You are ready to roll. Roll up the pork belly into a roll as tight as you can and place it seem side down on some foil.
I usually pull out a long piece of foil, but dont tear it of yet and set the losely roll meat, seam side down at the edge.
Then you need to start rolling the meat into the foil, trying to keep it tucked in and as tight as possible. I do this until its has been wrapped with maybe 5/6 layers of foil. Remember it has to be super tight! It may take a few attempts, but its really important for this to be as tight as possible.
You should have some foil protruding from both sides, you need to fold this down. I use a chopping action with the side of my hand to try keep it as tight as possible to the side of the meat while push out as much air as i can. Once I've done this, i fold the side bits back upwards. You can wrap again with another sheet if you wish to make sure its all sealed in.

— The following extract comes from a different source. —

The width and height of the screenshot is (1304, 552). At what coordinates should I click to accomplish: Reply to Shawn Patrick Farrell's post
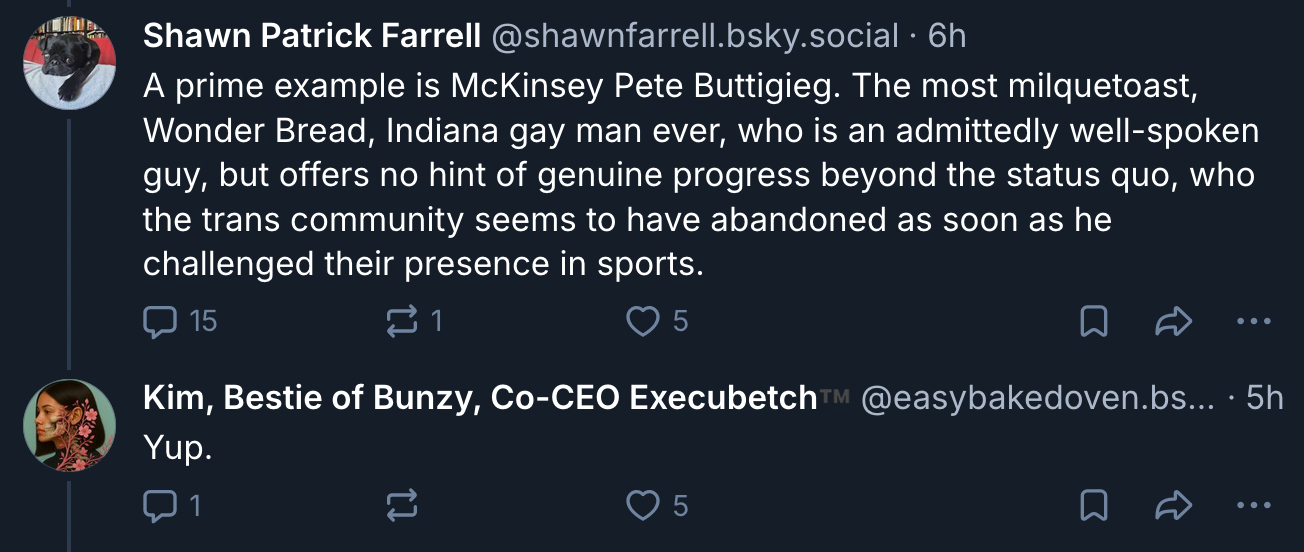pyautogui.click(x=161, y=321)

The easist bit. Just put it in a pre heated oven for 3 hours @ 150c.
When its done, take it out of the oven, dont remove the foil, and let cool to room temp. Then place it in the fridge overnight, still wrapped in foil.
The next day you can remove the foil, scrape of any lumps of gelatin and fat that have solidified around the meat.
You can sear the meat in a very hot pan with some oil, turning it frequently, but the pan MUST be very hot with a good layer of oil before putting the meat it (It will splash a lot!). Its a very quick sear, you do not want the meat in the pan very long or it will heat up internally and continue cooking (drying it out)!
Or my prefered method, sear it with a blow torch.